3.2 Multi-Stage Injection Speed Management
Medical products require staged injection speed control:

• First-stage high speed (80–90%): Rapid cavity filling reduces melt front cooling.
• Second-stage low speed (30–50%): Reduces shear stress near gates to prevent degradation. A manufacturer of syringe pistons faced 0.2mm-deep circumferential peeling due to excessive end-of-injection speeds (>100mm/s).

Optimized Parameters:

• Set injection speeds at 50–80mm/s for thin-walled parts and 30–50mm/s for thick-walled parts.
• Adjust packing pressure based on wall thickness (e.g., 70% of injection pressure for 1.5mm-thick products).

IV. Equipment Conditions: The Cascading Effects of Hidden Failures

4.1 Screw Wear and Plasticization Crises
Screw wear exceeding 0.3mm reduces plasticization capacity by >20%, causing ±5°C melt temperature fluctuations. A company producing ventilator masks encountered 0.15mm-thick peeling layers and a 15% increase in customer complaints due to screw wear.

Maintenance Strategies:

• Inspect screw clearance every 500,000 cycles and replace worn components.
• Regularly clean residual medical-grade lubricants (e.g., polytetrafluoroethylene micropowders) from screw barrels.
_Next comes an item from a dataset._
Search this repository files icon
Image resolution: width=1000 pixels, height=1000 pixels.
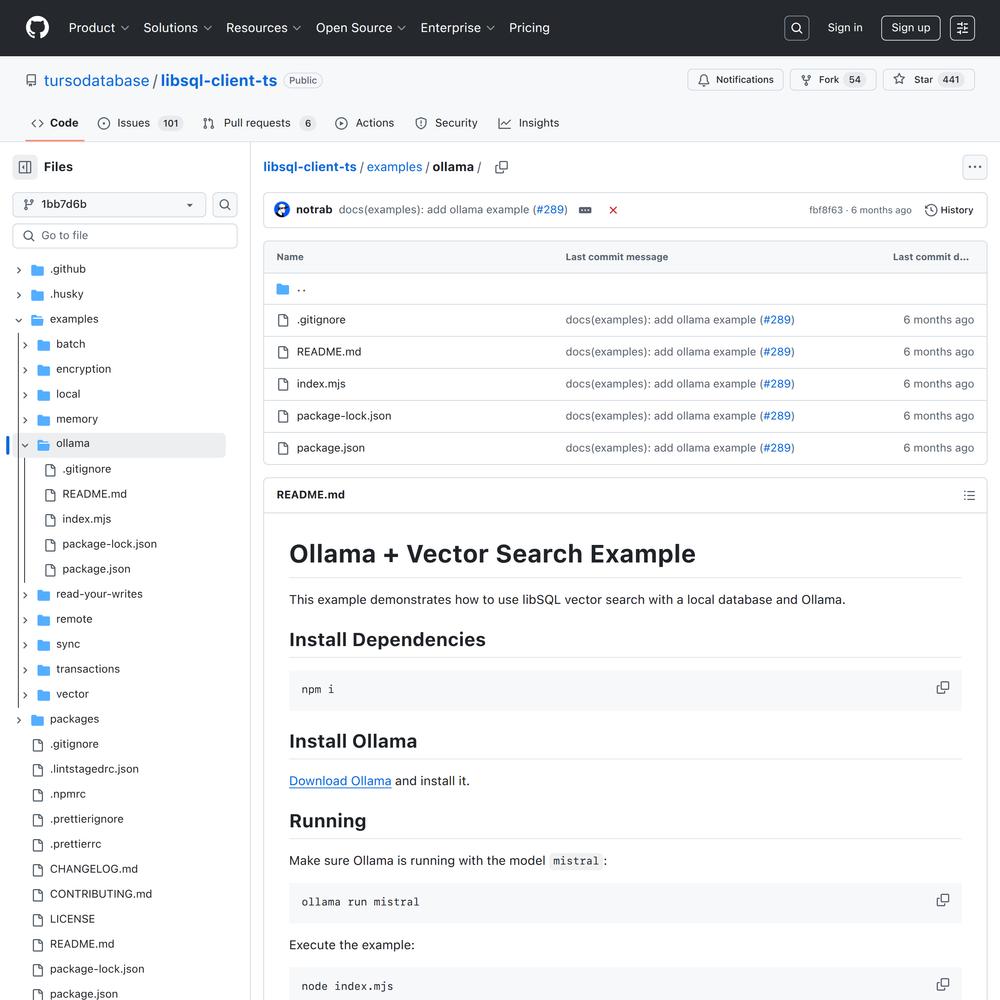coord(225,205)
4.2 Heating System Uniformity Defects
Temperature deviations >±3°C in barrel heating zones create 50% viscosity differences in local melts. A manufacturer of infusion set connectors faced 0.1mm-deep peeling lines and a 10% rework rate due to heating coil failures.

Solutions:

• Install infrared thermometers for real-time barrel temperature monitoring.
• Adopt zone-controlled heating systems with independent PID regulation.
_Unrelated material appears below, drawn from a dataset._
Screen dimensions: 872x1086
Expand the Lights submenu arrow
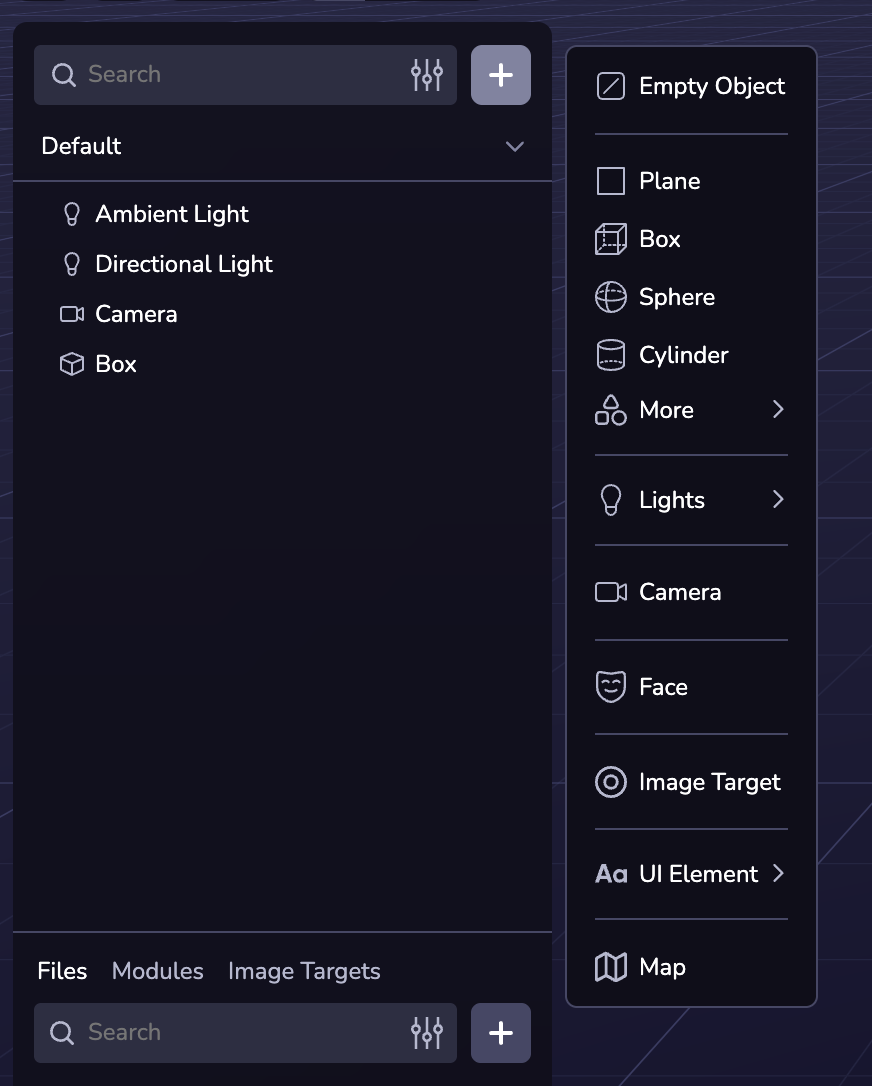tap(778, 499)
V. Special Requirements in the Medical Industry: Validation and Traceability

Medical products must comply with ISO 13485 and FDA 21 CFR 820, requiring delamination risks to be integrated into risk management systems:

• Process Validation: Conduct PPK≥1.67 process capability analyses for critical parameters (e.g., barrel temperature, packing time).
• Traceability Systems: Establish batch-process parameter-product serial number correlations. For example, a company reduced delamination issue identification time from 72 to 2 hours using a scanning traceability system.

Conclusion

Delamination and peeling in medical injection-molded products result from interactions among materials, molds, processes, and equipment. Implementing compatibility management, runner optimization, temperature-graded control, and preventive equipment maintenance can reduce peeling rates from an industry average of 3–5% to below 0.5%. As medical injection molding advances toward higher precision and multifunctionality, AI-driven process optimization systems (e.g., melt flow simulation and defect prediction) will emerge as new solutions for delamination issues.